Scale everything from the start of the entries down to the line containing "(x=51, y=49)", both ends included: reproduce the requests unchanged and multiply each coordinate in the answers by 1.85, rounding to whole numbers with halves rounded up. Omit the pictures from your answer.

-- START OF TASK INPUT --

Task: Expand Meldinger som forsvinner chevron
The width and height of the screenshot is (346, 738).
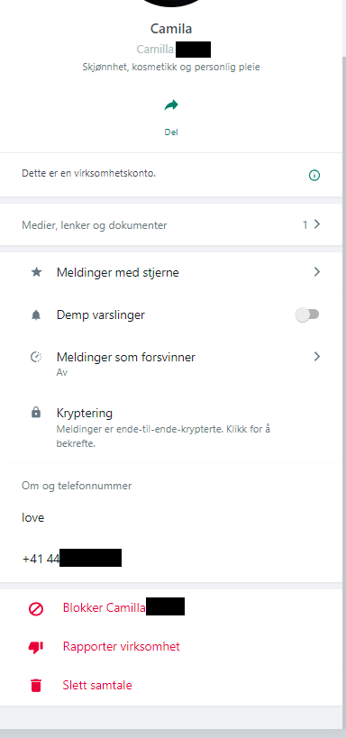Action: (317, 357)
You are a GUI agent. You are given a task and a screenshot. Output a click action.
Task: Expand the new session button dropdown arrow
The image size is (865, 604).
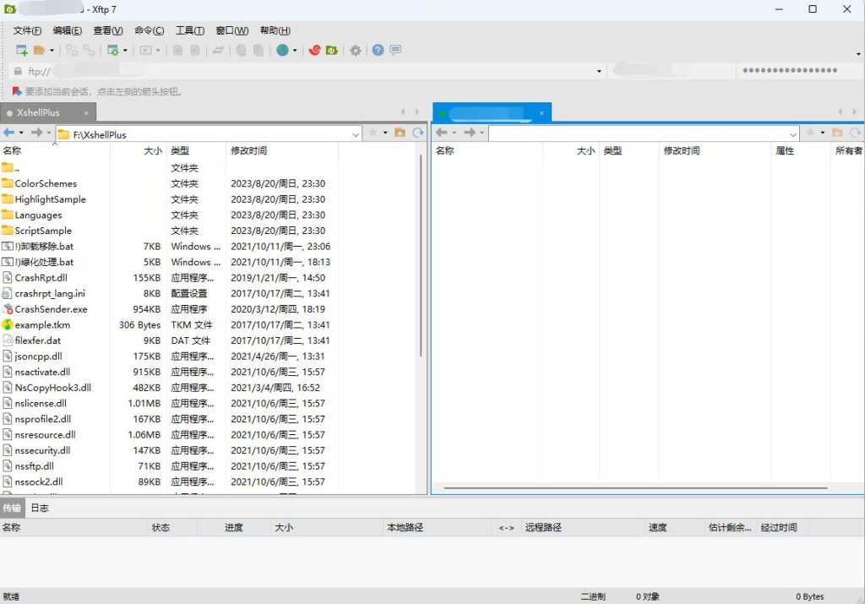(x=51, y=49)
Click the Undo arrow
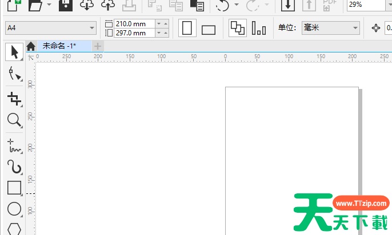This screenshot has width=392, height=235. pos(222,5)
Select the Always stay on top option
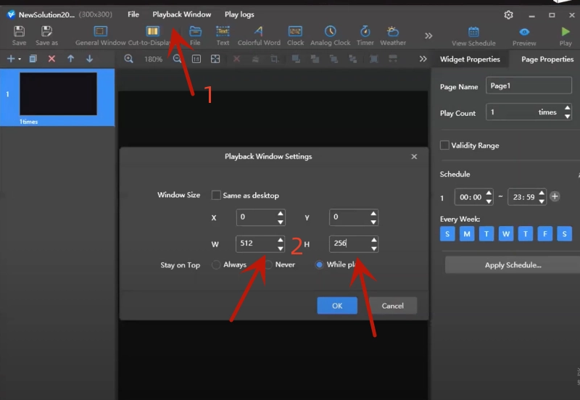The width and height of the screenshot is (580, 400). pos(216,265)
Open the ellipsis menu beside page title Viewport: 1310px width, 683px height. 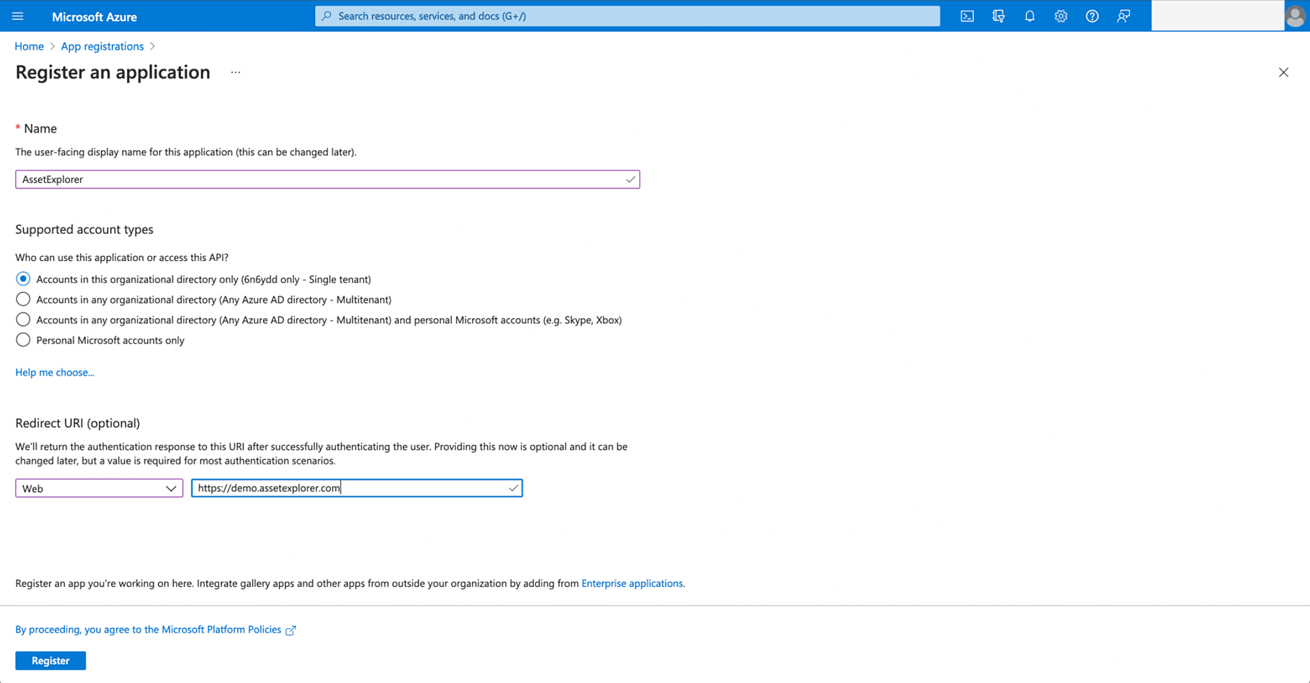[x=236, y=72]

-- END OF TASK INPUT --

EXERCISE RESPONSE:
Task: Expand Meldinger som forsvinner chevron
The width and height of the screenshot is (346, 738).
Action: (586, 660)
You are a GUI agent. You are given a task and a screenshot. Output a click action.
Task: Expand the new session button dropdown arrow
The image size is (865, 604).
(x=94, y=91)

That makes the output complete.